◆ Data in this exercise
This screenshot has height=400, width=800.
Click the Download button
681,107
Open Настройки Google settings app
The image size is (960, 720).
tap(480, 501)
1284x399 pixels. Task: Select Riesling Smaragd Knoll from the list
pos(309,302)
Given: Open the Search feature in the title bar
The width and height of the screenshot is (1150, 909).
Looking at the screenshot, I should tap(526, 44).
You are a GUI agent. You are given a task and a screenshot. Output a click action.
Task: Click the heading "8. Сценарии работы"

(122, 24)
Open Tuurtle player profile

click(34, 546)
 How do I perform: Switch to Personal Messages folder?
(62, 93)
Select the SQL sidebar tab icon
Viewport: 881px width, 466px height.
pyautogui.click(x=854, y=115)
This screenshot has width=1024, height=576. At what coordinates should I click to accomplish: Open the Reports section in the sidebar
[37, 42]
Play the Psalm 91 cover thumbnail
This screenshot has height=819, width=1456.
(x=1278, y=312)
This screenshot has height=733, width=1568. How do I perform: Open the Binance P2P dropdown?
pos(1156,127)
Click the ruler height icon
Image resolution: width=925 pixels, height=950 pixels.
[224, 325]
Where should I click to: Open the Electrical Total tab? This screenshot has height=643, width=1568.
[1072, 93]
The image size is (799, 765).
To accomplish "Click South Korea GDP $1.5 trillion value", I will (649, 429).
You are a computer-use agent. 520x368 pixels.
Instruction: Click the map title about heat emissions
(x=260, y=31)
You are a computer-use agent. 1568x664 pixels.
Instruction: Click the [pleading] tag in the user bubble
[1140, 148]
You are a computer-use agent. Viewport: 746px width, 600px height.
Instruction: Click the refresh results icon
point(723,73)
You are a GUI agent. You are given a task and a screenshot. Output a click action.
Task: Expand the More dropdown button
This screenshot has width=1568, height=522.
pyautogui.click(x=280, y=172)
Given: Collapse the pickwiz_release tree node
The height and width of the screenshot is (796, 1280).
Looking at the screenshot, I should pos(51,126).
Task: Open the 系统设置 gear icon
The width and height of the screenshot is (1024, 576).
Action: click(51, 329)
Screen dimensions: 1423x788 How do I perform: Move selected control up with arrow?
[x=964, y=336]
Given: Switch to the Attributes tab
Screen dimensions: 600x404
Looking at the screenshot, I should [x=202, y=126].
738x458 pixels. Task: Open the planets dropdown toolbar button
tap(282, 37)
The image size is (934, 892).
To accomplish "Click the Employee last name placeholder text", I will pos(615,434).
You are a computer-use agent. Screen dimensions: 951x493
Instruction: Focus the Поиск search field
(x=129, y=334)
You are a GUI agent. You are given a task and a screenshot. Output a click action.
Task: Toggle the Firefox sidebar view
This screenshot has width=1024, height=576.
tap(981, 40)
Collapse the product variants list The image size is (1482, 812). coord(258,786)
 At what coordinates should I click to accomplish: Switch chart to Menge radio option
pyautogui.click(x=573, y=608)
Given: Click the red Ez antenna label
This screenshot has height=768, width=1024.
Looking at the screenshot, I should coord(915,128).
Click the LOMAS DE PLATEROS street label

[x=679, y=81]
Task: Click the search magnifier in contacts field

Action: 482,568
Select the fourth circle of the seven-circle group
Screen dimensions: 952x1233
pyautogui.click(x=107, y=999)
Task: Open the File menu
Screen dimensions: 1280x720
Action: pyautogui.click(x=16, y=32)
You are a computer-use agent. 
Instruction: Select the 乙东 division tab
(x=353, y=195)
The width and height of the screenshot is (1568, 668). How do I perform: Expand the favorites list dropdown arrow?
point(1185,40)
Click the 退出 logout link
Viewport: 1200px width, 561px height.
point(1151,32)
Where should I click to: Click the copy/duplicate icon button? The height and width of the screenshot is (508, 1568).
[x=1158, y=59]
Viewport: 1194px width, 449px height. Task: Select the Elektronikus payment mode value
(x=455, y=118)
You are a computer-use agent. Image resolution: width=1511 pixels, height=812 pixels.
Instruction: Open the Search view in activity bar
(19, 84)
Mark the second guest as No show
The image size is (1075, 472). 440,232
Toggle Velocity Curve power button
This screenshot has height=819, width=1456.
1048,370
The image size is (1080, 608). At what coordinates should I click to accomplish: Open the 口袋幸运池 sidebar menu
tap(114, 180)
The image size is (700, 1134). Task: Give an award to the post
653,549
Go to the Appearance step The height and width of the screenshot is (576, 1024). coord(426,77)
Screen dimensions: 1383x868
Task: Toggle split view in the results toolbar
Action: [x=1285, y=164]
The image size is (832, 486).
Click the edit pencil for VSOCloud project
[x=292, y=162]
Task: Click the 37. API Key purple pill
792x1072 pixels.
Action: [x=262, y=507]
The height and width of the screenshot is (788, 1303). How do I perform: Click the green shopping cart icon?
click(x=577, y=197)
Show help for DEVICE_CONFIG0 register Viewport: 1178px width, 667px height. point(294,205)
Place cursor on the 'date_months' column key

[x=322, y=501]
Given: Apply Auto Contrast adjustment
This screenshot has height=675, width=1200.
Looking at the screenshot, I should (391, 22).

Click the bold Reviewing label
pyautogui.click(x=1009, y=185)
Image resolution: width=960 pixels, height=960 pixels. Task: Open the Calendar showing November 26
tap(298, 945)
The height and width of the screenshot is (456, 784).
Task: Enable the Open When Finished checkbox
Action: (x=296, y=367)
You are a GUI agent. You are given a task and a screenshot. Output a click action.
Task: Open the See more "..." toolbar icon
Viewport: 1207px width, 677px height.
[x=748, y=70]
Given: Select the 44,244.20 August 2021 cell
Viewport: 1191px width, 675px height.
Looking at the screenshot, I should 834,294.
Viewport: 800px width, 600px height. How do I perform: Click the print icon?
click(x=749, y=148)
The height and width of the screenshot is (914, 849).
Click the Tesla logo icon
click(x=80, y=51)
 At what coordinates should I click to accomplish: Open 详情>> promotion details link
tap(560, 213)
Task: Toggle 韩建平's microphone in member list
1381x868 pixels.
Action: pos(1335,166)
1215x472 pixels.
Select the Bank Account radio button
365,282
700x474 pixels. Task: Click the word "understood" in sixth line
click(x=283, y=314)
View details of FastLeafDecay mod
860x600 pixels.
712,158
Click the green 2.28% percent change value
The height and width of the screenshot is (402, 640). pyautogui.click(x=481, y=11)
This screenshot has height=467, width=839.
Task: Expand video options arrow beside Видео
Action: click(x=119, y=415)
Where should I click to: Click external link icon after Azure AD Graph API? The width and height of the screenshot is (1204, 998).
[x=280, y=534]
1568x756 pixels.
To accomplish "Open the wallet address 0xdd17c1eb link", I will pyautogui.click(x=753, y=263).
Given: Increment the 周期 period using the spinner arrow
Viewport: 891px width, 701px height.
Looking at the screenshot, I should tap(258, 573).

◆ Task instructions
Where a line of the material holds the word "computer", copy that line.

◆ Finished exercise
You are a computer-use agent. 520x368 pixels.
You are a computer-use agent. 1568x664 pixels.
You are a computer-use agent. Viewport: 746px width, 600px height.
You are a computer-use agent. Screen dimensions: 951x493
You are a computer-use agent. 
You are a computer-use agent. Image resolution: width=1511 pixels, height=812 pixels.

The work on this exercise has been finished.